Item position entries:
[START]
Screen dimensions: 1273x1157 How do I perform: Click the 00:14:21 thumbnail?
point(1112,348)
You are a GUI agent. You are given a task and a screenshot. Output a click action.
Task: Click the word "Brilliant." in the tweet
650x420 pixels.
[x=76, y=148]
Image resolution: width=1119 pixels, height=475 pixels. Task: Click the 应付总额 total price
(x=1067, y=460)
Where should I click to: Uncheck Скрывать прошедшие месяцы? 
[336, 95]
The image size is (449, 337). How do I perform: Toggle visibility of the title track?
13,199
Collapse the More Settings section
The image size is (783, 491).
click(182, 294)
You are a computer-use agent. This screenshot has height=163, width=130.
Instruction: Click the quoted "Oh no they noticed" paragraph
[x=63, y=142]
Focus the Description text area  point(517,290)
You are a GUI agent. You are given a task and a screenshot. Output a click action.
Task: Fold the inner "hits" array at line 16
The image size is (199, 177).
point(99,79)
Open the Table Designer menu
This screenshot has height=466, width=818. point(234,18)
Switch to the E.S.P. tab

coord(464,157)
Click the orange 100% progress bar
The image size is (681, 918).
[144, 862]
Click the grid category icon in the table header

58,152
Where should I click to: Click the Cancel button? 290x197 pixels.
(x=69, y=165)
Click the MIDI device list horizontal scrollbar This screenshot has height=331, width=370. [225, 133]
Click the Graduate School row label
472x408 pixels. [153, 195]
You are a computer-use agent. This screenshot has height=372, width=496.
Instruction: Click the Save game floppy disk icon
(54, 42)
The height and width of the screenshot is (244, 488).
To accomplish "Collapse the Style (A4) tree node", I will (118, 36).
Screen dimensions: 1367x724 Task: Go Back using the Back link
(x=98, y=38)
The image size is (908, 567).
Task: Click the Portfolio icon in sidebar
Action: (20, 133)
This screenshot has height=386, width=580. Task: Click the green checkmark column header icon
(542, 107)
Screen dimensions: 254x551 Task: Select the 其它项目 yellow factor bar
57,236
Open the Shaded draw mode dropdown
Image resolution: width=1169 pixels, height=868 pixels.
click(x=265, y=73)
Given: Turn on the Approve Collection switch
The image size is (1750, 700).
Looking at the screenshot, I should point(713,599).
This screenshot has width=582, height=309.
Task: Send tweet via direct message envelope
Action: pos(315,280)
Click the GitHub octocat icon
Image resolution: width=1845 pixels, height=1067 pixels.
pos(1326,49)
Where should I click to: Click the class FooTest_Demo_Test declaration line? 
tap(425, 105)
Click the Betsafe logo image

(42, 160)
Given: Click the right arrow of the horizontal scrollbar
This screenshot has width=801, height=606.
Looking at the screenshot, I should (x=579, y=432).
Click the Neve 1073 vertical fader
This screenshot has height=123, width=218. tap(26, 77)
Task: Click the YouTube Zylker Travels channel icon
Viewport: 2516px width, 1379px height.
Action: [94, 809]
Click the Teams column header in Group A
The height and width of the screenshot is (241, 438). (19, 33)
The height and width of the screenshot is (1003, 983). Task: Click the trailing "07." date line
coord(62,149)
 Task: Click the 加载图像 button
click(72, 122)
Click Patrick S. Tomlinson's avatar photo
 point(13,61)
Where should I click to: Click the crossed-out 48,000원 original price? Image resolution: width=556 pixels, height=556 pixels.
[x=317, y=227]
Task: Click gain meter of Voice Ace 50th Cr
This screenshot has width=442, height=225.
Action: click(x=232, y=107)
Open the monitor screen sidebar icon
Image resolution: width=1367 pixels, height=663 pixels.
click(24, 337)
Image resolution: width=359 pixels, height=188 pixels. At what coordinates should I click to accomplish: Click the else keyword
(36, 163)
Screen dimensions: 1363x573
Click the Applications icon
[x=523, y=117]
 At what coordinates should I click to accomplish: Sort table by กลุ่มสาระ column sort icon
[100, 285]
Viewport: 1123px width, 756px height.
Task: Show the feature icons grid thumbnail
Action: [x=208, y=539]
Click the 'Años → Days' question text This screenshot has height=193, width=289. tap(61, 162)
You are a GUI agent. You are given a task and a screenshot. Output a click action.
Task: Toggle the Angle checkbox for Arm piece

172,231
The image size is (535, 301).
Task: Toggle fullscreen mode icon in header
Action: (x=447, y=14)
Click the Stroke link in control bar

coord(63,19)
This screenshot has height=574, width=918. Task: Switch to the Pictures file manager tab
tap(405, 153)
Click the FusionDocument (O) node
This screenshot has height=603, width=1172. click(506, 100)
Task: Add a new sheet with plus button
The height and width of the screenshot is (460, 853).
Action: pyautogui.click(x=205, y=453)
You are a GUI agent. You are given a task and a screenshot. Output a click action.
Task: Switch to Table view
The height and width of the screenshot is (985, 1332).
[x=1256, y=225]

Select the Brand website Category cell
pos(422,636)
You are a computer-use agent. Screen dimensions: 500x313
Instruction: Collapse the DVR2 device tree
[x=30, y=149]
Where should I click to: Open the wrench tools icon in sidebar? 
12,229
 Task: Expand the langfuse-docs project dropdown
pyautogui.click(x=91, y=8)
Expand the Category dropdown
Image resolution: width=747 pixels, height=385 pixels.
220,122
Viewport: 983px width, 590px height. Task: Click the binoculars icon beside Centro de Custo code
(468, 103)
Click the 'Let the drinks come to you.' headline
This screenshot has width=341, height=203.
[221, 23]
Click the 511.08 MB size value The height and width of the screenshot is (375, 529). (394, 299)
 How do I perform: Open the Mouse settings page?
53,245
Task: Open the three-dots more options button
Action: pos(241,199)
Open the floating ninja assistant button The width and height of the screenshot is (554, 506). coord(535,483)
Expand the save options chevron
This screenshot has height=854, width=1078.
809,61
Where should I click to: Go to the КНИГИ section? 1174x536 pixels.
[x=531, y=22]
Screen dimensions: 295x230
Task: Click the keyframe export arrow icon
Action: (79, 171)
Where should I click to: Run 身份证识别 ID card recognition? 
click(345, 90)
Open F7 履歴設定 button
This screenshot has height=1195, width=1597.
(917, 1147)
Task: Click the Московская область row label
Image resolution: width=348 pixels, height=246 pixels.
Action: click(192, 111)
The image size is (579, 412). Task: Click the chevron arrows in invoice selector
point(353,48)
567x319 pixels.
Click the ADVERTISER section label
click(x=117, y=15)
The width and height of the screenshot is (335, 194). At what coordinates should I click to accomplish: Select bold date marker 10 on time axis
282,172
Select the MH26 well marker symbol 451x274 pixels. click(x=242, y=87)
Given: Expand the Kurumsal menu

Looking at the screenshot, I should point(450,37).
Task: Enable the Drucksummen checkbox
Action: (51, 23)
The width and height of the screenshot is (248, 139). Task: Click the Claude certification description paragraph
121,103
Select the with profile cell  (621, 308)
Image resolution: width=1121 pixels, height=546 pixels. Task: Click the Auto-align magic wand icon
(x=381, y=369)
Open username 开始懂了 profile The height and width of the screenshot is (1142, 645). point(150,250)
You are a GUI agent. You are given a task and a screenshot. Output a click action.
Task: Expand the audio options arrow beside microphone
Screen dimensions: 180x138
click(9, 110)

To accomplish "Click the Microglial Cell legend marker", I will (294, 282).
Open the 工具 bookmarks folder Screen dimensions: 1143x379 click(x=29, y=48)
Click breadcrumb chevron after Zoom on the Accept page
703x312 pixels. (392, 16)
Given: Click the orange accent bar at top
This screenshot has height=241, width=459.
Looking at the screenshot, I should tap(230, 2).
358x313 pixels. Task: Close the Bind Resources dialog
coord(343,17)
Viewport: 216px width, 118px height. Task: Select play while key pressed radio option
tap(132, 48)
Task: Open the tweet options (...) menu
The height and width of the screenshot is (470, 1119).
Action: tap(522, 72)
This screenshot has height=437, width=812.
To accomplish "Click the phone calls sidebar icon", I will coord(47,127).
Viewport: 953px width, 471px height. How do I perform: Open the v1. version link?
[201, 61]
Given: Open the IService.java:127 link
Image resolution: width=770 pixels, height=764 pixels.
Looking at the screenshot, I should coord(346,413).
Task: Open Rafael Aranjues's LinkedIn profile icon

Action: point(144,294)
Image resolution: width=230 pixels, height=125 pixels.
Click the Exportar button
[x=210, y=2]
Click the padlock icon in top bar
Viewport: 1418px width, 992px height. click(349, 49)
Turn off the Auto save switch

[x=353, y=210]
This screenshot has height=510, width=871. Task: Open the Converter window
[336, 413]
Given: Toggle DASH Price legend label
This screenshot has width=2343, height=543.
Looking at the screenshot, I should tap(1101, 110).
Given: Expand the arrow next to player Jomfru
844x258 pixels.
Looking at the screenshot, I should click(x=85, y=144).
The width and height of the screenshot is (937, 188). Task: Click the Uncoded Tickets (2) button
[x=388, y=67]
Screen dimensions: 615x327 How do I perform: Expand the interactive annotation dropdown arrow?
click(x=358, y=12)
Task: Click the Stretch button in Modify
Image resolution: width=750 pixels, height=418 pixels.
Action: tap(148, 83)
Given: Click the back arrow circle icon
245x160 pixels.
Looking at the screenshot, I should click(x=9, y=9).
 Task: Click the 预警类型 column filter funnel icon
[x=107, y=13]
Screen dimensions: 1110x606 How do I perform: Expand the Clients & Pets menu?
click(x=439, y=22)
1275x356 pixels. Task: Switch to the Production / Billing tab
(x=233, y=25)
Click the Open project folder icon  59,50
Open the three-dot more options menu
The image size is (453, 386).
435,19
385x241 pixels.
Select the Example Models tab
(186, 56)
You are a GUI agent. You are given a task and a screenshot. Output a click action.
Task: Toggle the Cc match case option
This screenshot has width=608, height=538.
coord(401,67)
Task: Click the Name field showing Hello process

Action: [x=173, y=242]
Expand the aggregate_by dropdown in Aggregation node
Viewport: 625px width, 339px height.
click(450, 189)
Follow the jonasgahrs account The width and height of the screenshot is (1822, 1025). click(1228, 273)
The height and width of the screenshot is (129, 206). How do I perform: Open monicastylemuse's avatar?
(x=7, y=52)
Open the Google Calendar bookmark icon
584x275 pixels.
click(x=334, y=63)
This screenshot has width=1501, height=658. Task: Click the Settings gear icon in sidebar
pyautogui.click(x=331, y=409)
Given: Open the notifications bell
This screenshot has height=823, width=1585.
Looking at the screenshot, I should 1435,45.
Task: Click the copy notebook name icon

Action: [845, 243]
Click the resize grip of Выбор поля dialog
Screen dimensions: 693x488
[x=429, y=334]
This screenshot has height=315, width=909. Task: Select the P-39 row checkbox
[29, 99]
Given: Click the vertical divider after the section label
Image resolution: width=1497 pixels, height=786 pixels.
[END]
Description of the task: Rewrite the records from the line containing "567x319 pixels." through the line containing "tap(132, 48)", changing every "Screen dimensions" to "Display size" and leaving everything else unchanged.

Solution below:
567x319 pixels.
Click the ADVERTISER section label
click(x=117, y=15)
The width and height of the screenshot is (335, 194). At what coordinates should I click to accomplish: Select bold date marker 10 on time axis
282,172
Select the MH26 well marker symbol 451x274 pixels. click(x=242, y=87)
Given: Expand the Kurumsal menu

Looking at the screenshot, I should point(450,37).
Task: Enable the Drucksummen checkbox
Action: (51, 23)
The width and height of the screenshot is (248, 139). Task: Click the Claude certification description paragraph
121,103
Select the with profile cell  (621, 308)
Image resolution: width=1121 pixels, height=546 pixels. Task: Click the Auto-align magic wand icon
(x=381, y=369)
Open username 开始懂了 profile The height and width of the screenshot is (1142, 645). point(150,250)
You are a GUI agent. You are given a task and a screenshot. Output a click action.
Task: Expand the audio options arrow beside microphone
Display size: 180x138
click(9, 110)

To accomplish "Click the Microglial Cell legend marker", I will (294, 282).
Open the 工具 bookmarks folder Display size: 1143x379 click(x=29, y=48)
Click breadcrumb chevron after Zoom on the Accept page
703x312 pixels. (392, 16)
Given: Click the orange accent bar at top
This screenshot has height=241, width=459.
Looking at the screenshot, I should tap(230, 2).
358x313 pixels. Task: Close the Bind Resources dialog
coord(343,17)
Viewport: 216px width, 118px height. Task: Select play while key pressed radio option
tap(132, 48)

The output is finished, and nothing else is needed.